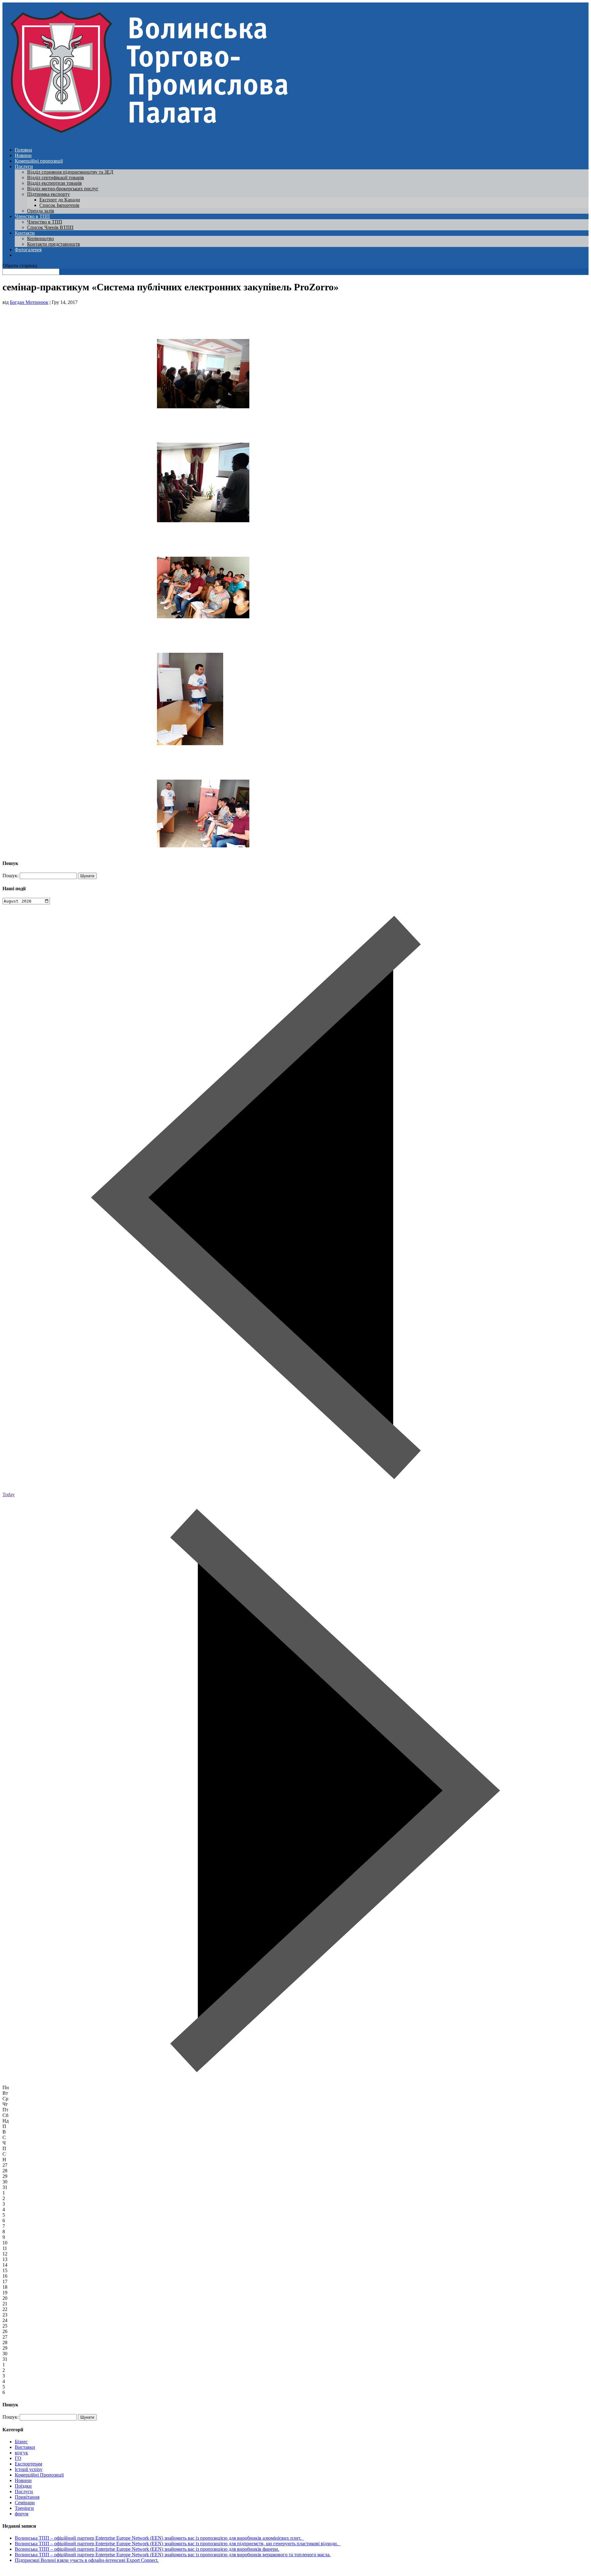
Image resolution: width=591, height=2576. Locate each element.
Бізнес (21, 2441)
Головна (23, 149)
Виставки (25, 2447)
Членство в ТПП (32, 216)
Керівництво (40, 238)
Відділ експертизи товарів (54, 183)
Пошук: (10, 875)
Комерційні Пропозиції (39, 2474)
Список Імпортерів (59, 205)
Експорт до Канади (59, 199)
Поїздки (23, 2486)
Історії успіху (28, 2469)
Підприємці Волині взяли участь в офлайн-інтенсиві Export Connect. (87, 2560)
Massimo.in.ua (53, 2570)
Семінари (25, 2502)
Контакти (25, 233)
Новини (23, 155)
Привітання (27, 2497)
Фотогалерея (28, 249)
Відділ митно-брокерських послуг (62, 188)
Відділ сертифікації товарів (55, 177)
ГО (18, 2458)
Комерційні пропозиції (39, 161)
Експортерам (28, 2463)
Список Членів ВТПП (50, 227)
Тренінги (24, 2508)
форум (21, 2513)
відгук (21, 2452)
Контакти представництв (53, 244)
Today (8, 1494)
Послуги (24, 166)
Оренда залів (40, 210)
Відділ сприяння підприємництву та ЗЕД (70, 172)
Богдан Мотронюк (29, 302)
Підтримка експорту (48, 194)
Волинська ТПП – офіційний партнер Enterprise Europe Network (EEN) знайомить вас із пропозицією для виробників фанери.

• [TASK DESCRIPTION]: Reproduce the line containing "Контакти (25, 233)" and every line after it. Stop at the last line of the records, and add nothing.

• [ANSWER BOX]:
Контакти (25, 233)
Новини (23, 155)
Привітання (27, 2497)
Фотогалерея (28, 249)
Відділ митно-брокерських послуг (62, 188)
Відділ сертифікації товарів (55, 177)
ГО (18, 2458)
Комерційні пропозиції (39, 161)
Експортерам (28, 2463)
Список Членів ВТПП (50, 227)
Тренінги (24, 2508)
форум (21, 2513)
відгук (21, 2452)
Контакти представництв (53, 244)
Today (8, 1494)
Послуги (24, 166)
Оренда залів (40, 210)
Відділ сприяння підприємництву та ЗЕД (70, 172)
Богдан Мотронюк (29, 302)
Підтримка експорту (48, 194)
Волинська ТПП – офіційний партнер Enterprise Europe Network (EEN) знайомить вас із пропозицією для виробників фанери.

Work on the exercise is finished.